##### Exercise data #####

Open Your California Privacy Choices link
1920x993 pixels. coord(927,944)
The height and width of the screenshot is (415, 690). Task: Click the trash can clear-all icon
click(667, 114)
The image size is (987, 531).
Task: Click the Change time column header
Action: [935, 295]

#####

- _Exercise requirements_:
From the first line to the last, retype the records exactly.

- _Solution for this task_:
Open Your California Privacy Choices link
1920x993 pixels. coord(927,944)
The height and width of the screenshot is (415, 690). Task: Click the trash can clear-all icon
click(667, 114)
The image size is (987, 531).
Task: Click the Change time column header
Action: [935, 295]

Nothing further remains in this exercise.